As Forças Armadas portuguesas como elemento de um «Estado de Ordens» – sua situação em regime de sufrágio universal
DOI:
https://doi.org/10.31447/AS00032573.1997141.05Palavras-chave:
modelo do «Estado de Ordens», Forças Armadas, regime político democrático-liberal, sufrágio universal, opinião pública portuguesaResumo
O presente texto apresenta uma aplicação do modelo do «Estado de Ordens» à sociedade política portuguesa actual, centrado nas Forças Armadas. Este modelo estabelece que o poder político é partilhado entre os herdeiros funcionais das três ordens do Antigo Regime - Administração Pública/povo; Forças Armadas/nobreza; Igreja Católica/clero. A aplicação centrar-se-á no relacionamento deste modelo com um regime político democrático-liberal, assente no sufrágio universal. O projecto de investigação agora apresentado visa, em segundo lugar, testar a percepção que a opinião pública tem deste modelo, que já foi submetido a idêntica prova por uma sondagem de opinião, com amostra probabilística, efectuada em 1985. Para concretizar este objectivo será efectuada uma sondagem à opinião pública portuguesa com base numa amostra probabilística. Será constituído um painel, baseado também em amostra probabilística, ao qual serão feitas três consultas. As consultas serão feitas com intervalos semestrais. Este modelo teórico incorporará variáveis adicionais ao modelo testado em 1985. Do ponto de vista global, a principal será o efeito do sufrágio universal.
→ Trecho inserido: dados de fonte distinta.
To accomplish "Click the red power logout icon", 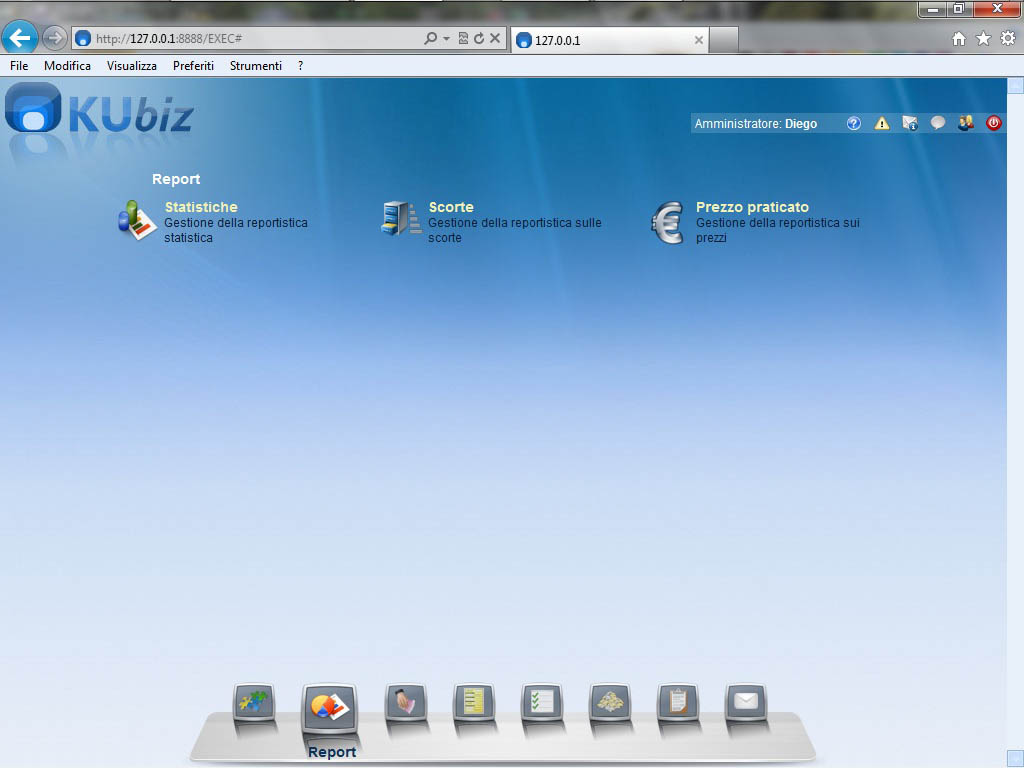I will pyautogui.click(x=994, y=124).
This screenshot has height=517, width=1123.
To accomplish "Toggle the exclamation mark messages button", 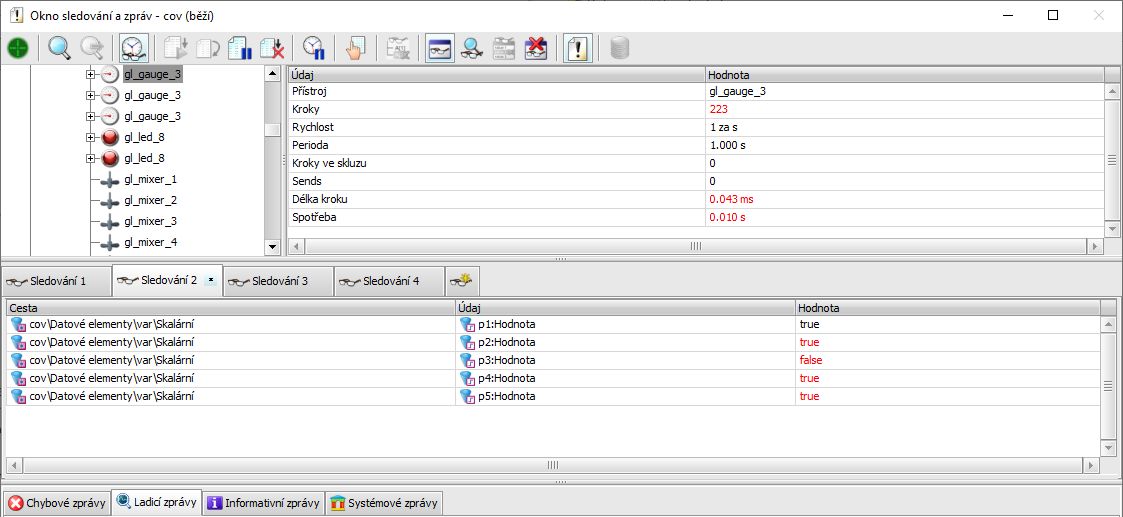I will [577, 48].
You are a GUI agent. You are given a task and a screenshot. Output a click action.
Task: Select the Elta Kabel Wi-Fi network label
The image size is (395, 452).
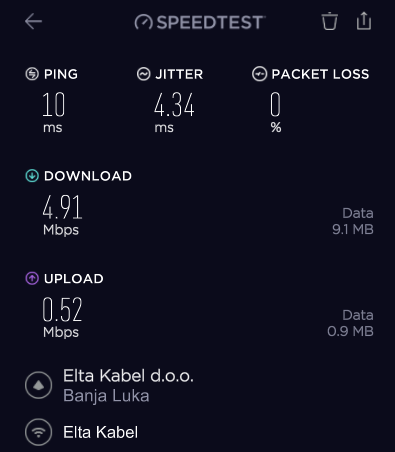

Do ponto de vista endógeno às Forças Armadas, as novas variáveis serão, essencialmente: alteração das condições de prestação do serviço militar, integração de mulheres nos quadros militares, novas missões. O projecto procura, em terceiro e último lugar, ancorar a problemática de ameaças à segurança vs. capacidade de resposta num modelo teórico de legitimidade e autoridade, referido «Estado de Ordens» acima sumariado, e verificar a pertinente percepção pela opinião pública.